Les Mercredis

Comme tous les mercredis, Marcus rejoignait Simone à la sortie de son boulot. Ils avaient pris cette habitude, plusieurs années plus tôt, lorsque Marcus avait changé d’emploi. Attentionnés et amoureux, ils allaient souper dans un nouveau restaurant chaque semaine, découvrant toujours de nouveaux plats, de nouvelles épices et encore bien des côtés cachés d’eux-mêmes. Ils prenaient le temps de goûter la vie. Dans toutes ses formes et couleurs.

Alors Marcus marchait, le guide Resto-Voir en main, d’un pas léger et serein. Le sourire plein la gueule, il retrouvait sa douce tout en se promettant une soirée de rêve.

Simone fumait tranquillement. Elle vit Marcus et lui sourit en allant à sa rencontre.

-Salut!, dit-elle en l’embrassant, comment tu bas?
-Ha ha ha ha! Comment je bas? Je bas très bien et toi? T’as passé une belle journée?

Marcus, si léger, passait ses mains dans les cheveux de sa femme, les lissant vers l’arrière. Il faisait ce geste tous les jours, pour être sûr que le bleu des yeux de Simone brillait encore. Des fois, juste parce qu’il l’aimait.
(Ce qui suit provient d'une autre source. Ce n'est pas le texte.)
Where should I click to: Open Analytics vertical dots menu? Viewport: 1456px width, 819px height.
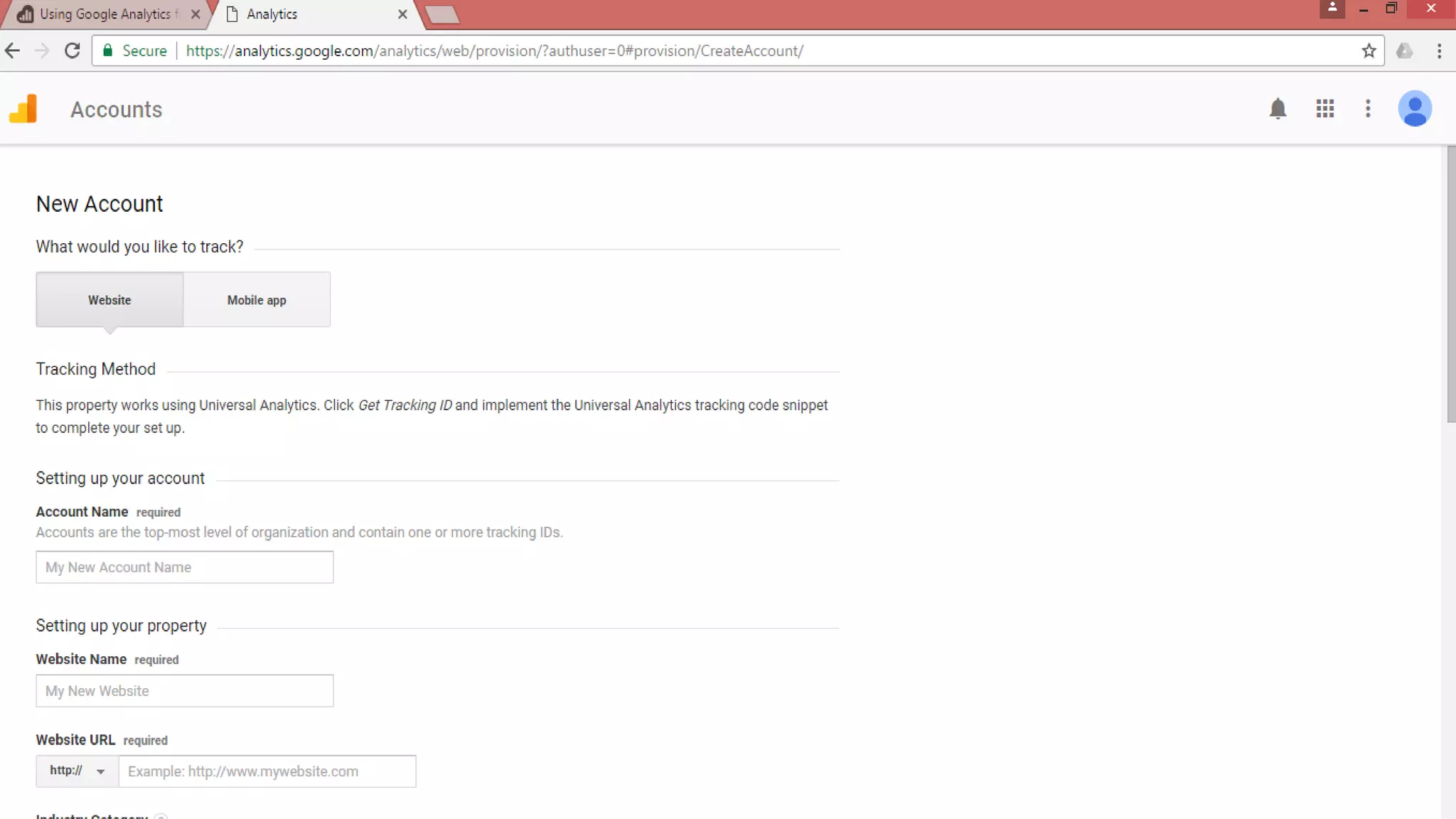pyautogui.click(x=1368, y=109)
Le visage de Simone se décontracta.

-C’est quoi ton affaires de bas?
-Hé hé, j’sais pas, c’est toi qui a dit ça.
-N’importe quoi! On mange où?
-J’pensais au Garde-Manger…
-Ah! Mon rêve!

Tout en se dirigeant vers la Volvo 144, Simone glissa son bras sous celui de son amoureux.

-Quelle journée de pus! Mireille n’arrêtait pas de parler de son pépé, pis la nouvelle a renversé sa tasse de pâté sur mon dossier spatial.

Marcus arrêta de marcher.
Simone, deux pas plus loin, se retourna.

-Quoi, qu’est-ce que j’ai mis?
-Trésor, ça va pas du tout…
-Qu’est-ce qui bas pas?
-Tu me niaises-tu? C’est comme pu drôle?
-Ben voyons, Marc, te biaiser avec quoi?
-Ha ha ha ha, ben non, Sim, ça va. Oublie ça, j’pense que j’ai bu trop de café… Viens t’en chanceuse, on va se régaler!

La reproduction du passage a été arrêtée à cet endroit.